→ **Work instructions**
Exactly as they stand, set down the following records once more.

[[ The records, beginning ]]

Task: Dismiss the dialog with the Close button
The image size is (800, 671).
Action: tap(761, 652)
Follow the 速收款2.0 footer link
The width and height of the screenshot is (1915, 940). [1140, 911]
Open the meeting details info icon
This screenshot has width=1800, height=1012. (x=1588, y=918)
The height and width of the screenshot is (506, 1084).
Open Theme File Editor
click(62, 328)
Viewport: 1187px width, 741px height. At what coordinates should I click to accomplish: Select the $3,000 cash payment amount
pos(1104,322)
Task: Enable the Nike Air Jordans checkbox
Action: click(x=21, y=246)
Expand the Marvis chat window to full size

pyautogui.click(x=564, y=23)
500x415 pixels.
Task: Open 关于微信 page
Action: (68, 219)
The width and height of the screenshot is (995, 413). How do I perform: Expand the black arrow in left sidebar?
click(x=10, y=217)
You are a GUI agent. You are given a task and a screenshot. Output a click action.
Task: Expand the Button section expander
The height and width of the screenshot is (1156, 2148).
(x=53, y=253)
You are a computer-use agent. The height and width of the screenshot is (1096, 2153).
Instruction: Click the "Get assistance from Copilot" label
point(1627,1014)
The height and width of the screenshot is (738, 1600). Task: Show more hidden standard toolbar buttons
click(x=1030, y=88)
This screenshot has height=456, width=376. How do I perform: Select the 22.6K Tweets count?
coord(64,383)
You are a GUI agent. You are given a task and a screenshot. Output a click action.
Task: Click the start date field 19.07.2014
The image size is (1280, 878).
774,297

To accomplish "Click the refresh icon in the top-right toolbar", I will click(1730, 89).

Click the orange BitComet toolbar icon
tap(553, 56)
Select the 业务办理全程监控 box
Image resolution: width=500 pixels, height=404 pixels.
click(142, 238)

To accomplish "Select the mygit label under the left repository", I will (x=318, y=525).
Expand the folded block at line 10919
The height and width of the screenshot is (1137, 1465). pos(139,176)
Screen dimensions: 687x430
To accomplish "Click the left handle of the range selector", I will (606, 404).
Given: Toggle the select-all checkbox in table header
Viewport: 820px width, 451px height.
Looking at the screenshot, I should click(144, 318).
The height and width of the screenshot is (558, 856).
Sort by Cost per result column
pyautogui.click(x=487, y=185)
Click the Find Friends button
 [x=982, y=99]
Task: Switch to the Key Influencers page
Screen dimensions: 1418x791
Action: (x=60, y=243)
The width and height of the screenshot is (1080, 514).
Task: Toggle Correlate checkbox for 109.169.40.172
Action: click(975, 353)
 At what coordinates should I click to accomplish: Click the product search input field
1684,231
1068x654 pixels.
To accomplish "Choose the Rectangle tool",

[[ The records, end ]]

→ **Solution**
Task: Dismiss the dialog with the Close button
The image size is (800, 671).
Action: tap(761, 652)
Follow the 速收款2.0 footer link
The width and height of the screenshot is (1915, 940). [1140, 911]
Open the meeting details info icon
This screenshot has width=1800, height=1012. (x=1588, y=918)
The height and width of the screenshot is (506, 1084).
Open Theme File Editor
click(62, 328)
Viewport: 1187px width, 741px height. At what coordinates should I click to accomplish: Select the $3,000 cash payment amount
pos(1104,322)
Task: Enable the Nike Air Jordans checkbox
Action: click(x=21, y=246)
Expand the Marvis chat window to full size

pyautogui.click(x=564, y=23)
500x415 pixels.
Task: Open 关于微信 page
Action: (68, 219)
The width and height of the screenshot is (995, 413). How do I perform: Expand the black arrow in left sidebar?
click(x=10, y=217)
You are a GUI agent. You are given a task and a screenshot. Output a click action.
Task: Expand the Button section expander
The height and width of the screenshot is (1156, 2148).
(x=53, y=253)
You are a computer-use agent. The height and width of the screenshot is (1096, 2153).
Instruction: Click the "Get assistance from Copilot" label
point(1627,1014)
The height and width of the screenshot is (738, 1600). Task: Show more hidden standard toolbar buttons
click(x=1030, y=88)
This screenshot has height=456, width=376. How do I perform: Select the 22.6K Tweets count?
coord(64,383)
You are a GUI agent. You are given a task and a screenshot. Output a click action.
Task: Click the start date field 19.07.2014
The image size is (1280, 878).
774,297

To accomplish "Click the refresh icon in the top-right toolbar", I will click(1730, 89).

Click the orange BitComet toolbar icon
tap(553, 56)
Select the 业务办理全程监控 box
Image resolution: width=500 pixels, height=404 pixels.
click(142, 238)

To accomplish "Select the mygit label under the left repository", I will (x=318, y=525).
Expand the folded block at line 10919
The height and width of the screenshot is (1137, 1465). pos(139,176)
Screen dimensions: 687x430
To accomplish "Click the left handle of the range selector", I will (606, 404).
Given: Toggle the select-all checkbox in table header
Viewport: 820px width, 451px height.
Looking at the screenshot, I should click(144, 318).
The height and width of the screenshot is (558, 856).
Sort by Cost per result column
pyautogui.click(x=487, y=185)
Click the Find Friends button
 [x=982, y=99]
Task: Switch to the Key Influencers page
Screen dimensions: 1418x791
Action: (x=60, y=243)
The width and height of the screenshot is (1080, 514).
Task: Toggle Correlate checkbox for 109.169.40.172
Action: click(975, 353)
 At what coordinates should I click to accomplish: Click the product search input field
1684,231
1068x654 pixels.
To accomplish "Choose the Rectangle tool",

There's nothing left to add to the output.